した事もない片付けをするのだが、箒やモップが何処にあるのかも判らない。
あったとしてもどうすればいいのかも判らない。

これまでの人生でハリソンがした事のある掃除、整理整頓、片付けと言った類は机の上にある書類を纏めたり、書き損じた紙をゴミ箱に入れたりとその程度。

さらにどの部屋も窓が取り払われた母親の私室だった部屋から動物も入り込んでいたようでまともな寝台は1つもない。足が多い虫も天井の隅には張り付いているのでアレイシャの叫び声が屋敷の中に響き渡る。

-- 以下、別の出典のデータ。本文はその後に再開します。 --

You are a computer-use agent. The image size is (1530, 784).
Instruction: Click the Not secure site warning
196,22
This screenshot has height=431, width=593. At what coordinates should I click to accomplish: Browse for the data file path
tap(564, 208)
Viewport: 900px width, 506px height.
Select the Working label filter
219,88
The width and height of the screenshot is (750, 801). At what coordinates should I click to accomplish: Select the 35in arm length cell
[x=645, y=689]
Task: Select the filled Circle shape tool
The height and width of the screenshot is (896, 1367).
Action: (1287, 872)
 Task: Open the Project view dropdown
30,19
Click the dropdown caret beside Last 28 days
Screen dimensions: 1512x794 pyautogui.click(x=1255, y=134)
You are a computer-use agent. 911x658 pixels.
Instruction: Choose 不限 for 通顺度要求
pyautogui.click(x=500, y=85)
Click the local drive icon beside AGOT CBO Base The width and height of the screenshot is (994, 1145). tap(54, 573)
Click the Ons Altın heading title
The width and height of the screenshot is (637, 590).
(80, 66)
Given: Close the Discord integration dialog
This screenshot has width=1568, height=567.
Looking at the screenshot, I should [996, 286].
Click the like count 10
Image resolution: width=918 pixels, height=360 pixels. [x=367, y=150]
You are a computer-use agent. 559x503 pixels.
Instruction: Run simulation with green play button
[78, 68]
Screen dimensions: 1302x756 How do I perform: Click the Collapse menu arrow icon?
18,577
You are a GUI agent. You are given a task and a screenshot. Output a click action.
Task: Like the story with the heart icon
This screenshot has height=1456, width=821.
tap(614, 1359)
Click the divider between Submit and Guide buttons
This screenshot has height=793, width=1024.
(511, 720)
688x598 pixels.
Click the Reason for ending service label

衣類も全て盗まれているので、持ち込んだアレイシャの着替えはあってもハリソンの着替えは1枚もない。

全ての部屋を回って寝台の掛布を捲り、動物の糞尿がしみ込んでいないシーツを剥がしてハリソンの部屋の寝台に掛けた。

「クッサイ。なにこの獣臭…」
「母上の部屋にタヌキがフンをしてるんだ。でもそのうち片付けるからさ」
「そのうちですって?今よ!どの部屋も臭くていられたものじゃないわ。片付けるなら臭いも何とかしなさいよ。こんな臭いがするのに食事なんか出来ないわよ」


食事と言われて思い出すが、食べるものなど一切ない。なんなら料理をする為の調理器具も食器もないのだ。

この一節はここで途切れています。